_ACTIONS À RÉALISER_:
(A) D'après le texte sur le rachat du Groupe Jean Coutu, qui prendra la tête de la division autonome ?
(B) Résumez en deux phrases le texte sur le rachat du Groupe Jean Coutu.
(C) Énumérez toutes les entreprises nommées dans le texte sur le rachat du Groupe Jean Coutu.

C'est fait : le Groupe Jean Coutu est absorbé par une autre chaîne, celle de l'épicier Metro, ont confirmé les deux entreprises hier. Cette transaction de 4,5 milliards est la plus spectaculaire acquisition d'un détaillant québécois depuis celle de Rona par Lowe's. Là s'arrête toutefois la comparaison.

La transaction a beau être structurée comme une fusion, avec la famille Coutu qui acquiert 6% de Metro et le Groupe Jean Coutu qui aura deux sièges au conseil d'administration, l'entreprise fondée en 1969 par le plus célèbre pharmacien québécois ne sera bientôt plus qu'une division. L'atmosphère, pourtant, était à la bonne humeur lors de l'annonce officielle hier matin. Tout un contraste avec les sourires forcés et un peu las affichés lors de l'annonce, dans un autre hôtel du centre-ville montréalais, de l'acquisition de Rona par Lowe's en février 2016.

Oui, c'est une autre entreprise phare de Québec inc. qui est rachetée et disparaît de la Bourse au profit de son acquéreur, mais pas seulement. C'est le Groupe Jean Coutu, avec son siège social et son centre distribution de Varennes, qui intégrera les activités pharmaceutiques de Metro (distributeur McMahon, réseau de franchisés Brunet, pharmacies ontariennes, etc.). Et c'est son président et chef de la direction actuel, François J. Coutu, qui prendra la tête de cette division autonome, du moins dans un avenir prévisible.

Comme on le dit familièrement, c'est une opération «gagnant-gagnant». Et à cette expression consacrée, il faut ajouter un troisième gagnant, le gouvernement du Québec, qui s'évite le psychodrame habituel du «fleuron qui tombe entre les mains des étrangers».

En tombant dans le panier de Metro, c'est une entreprise québécoise que la chaîne de pharmacies vient renforcer.

Entrées du jeu de données enregistrées
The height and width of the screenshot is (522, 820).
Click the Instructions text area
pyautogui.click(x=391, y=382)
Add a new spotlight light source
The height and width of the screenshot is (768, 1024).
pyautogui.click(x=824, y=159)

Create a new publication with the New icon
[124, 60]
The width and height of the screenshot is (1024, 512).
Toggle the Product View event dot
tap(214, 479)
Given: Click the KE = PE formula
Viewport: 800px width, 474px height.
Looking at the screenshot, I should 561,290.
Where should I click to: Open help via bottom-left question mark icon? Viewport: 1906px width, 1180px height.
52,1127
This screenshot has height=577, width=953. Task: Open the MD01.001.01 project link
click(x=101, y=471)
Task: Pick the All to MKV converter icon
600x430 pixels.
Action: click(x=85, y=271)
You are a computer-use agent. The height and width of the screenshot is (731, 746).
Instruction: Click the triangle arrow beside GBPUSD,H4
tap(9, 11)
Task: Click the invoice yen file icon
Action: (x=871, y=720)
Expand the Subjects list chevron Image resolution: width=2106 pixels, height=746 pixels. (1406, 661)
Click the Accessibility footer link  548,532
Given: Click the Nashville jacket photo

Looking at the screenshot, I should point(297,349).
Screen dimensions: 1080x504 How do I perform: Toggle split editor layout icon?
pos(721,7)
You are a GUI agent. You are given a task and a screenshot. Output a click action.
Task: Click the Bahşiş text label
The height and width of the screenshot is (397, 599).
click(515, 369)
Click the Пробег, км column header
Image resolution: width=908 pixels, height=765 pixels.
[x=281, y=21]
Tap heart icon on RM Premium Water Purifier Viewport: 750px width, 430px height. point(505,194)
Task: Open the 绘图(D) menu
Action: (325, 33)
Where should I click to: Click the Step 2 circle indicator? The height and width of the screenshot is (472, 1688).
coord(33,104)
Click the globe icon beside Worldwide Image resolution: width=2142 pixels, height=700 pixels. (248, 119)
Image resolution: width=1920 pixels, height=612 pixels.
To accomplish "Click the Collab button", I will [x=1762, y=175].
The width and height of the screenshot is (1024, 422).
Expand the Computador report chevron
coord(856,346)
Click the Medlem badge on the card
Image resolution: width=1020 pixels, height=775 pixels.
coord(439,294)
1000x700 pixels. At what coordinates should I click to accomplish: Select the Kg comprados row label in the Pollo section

_SOLUTIONS PAR TÂCHE_:
(A) François J. Coutu, président et chef de la direction actuel du Groupe Jean Coutu.

(B) Metro absorbe le Groupe Jean Coutu dans une transaction de 4,5 milliards structurée comme une fusion : la famille Coutu acquiert 6 % de Metro et le Groupe obtient deux sièges au conseil d'administration. Le Groupe Jean Coutu deviendra une division autonome qui intégrera les activités pharmaceutiques de Metro, avec François J. Coutu à sa tête, et le gouvernement du Québec s'évite le psychodrame du fleuron tombé aux mains d'étrangers.

(C) Groupe Jean Coutu, Metro, Rona, Lowe's, McMahon, Brunet